Cernuzio – Dentro dos conventos se respira o mesmo ar da sociedade. Uma personagem do livro, africana, conta que, por sua origem, quando estava nos Estados Unidos, foi colocada para fazer trabalhos pesados, como retirar a neve para a chegada do carro do sacerdote, algo totalmente fora de sua atribuição. Há sempre também uma preferência entre as madres superioras. Uma entrevistada contou que a chefe indiana sempre favorecia em Roma as compatriotas, enquanto as outras geralmente tinham que se alimentar com as cestas básicas destinadas aos pobres. A desigualdade se repete no interior da Igreja.
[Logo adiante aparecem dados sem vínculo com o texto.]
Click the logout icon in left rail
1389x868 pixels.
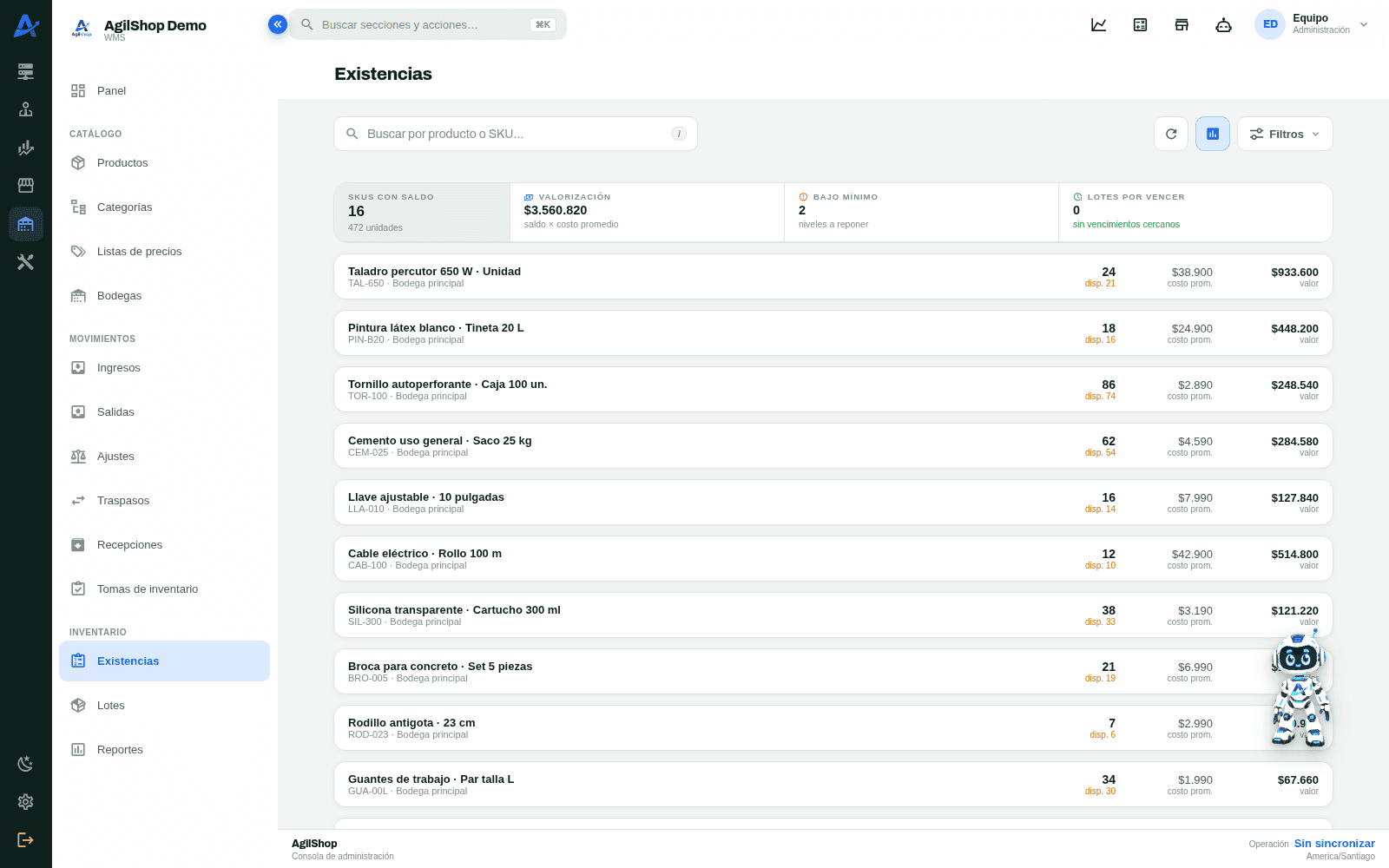[26, 839]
BBC News Brasil – Há casos de freiras utilizadas por padres para trabalhos domésticos. E quase sempre o argumento é de que elas estão servindo ao Senhor. Por que esse paradoxo ainda é tão presente na Igreja?
Cernuzio – O discurso é amplo. É verdade que houve um certo despertar, com muitas mulheres que pedem para estudar, o papa deu função para muitas mulheres no Vaticano. Mas a atribuição de muitas freiras é ficar fechadas dentro de um instituto a vida toda e não fazer nada. Elas não têm saídas, são mantidas em situação de ignorância. Entra também nesse debate a função da mulher dentro da Igreja. Precisamos olhar para a situação interna. A formação, o fechamento, a estratégia política das superiores.
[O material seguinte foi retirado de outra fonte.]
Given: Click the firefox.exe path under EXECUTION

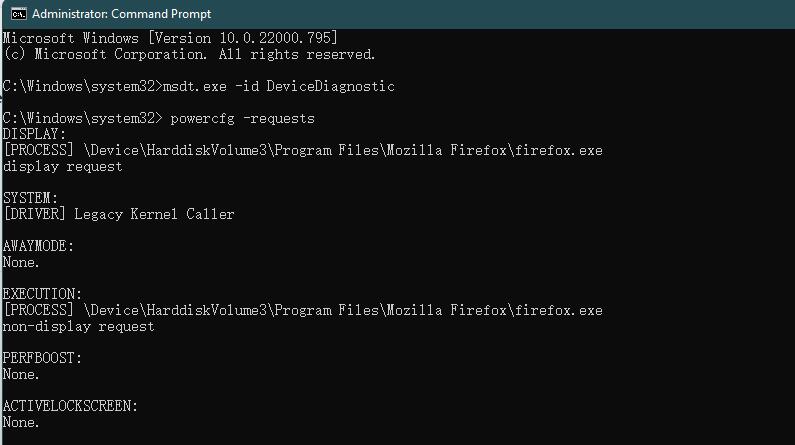Looking at the screenshot, I should tap(343, 310).
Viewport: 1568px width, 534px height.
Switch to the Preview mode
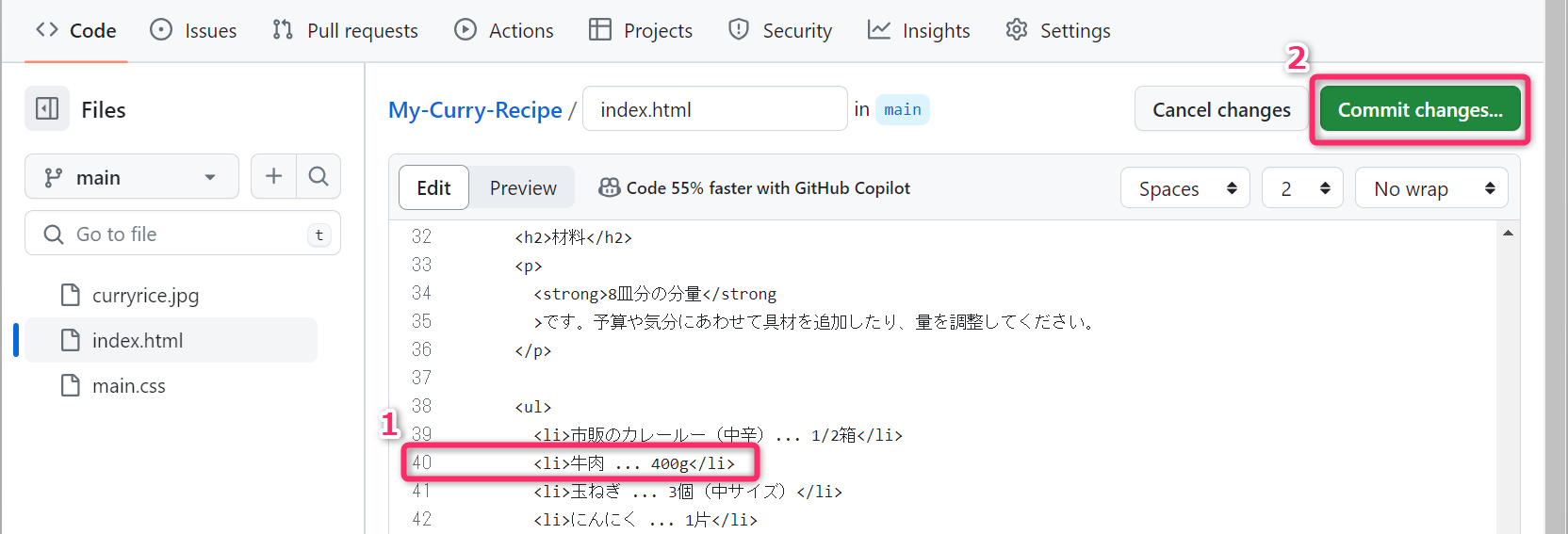click(523, 187)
BBC News Brasil – Em outubro começou um sínodo no Vaticano sobre a sinodalidade, que se encerra somente em 2023. Os abusos contras as freiras serão discutidos?
Cernuzio – Há uma expectativa de que isso aconteça. É um processo que se inicia da base, ou seja, pode surgir qualquer coisa. Essas mulheres não tiveram até agora um espaço para discutir certas coisas, além de ter faltado ocasião para falar e denunciar.
Quando uma mulher, por alguma razão, abandona uma congregação ou ordem religiosa, e muitas vezes isso ocorre por questões psicológicas ou problemas com os superiores, elas geralmente saem sem trabalho, sem dinheiro, sem documento, sem nada. Há até quem deseja criar um fundo para ajudá-las nessa situação.
Mas sempre se retorna, nesse debate, à questão do fechamento, do segredo. Como se qualquer discussão sobre o tema devesse ser realizada dentro de quatro paredes. Com um clima favorável, espera-se que surjam coisas novas. Tomara que não seja uma oportunidade perdida.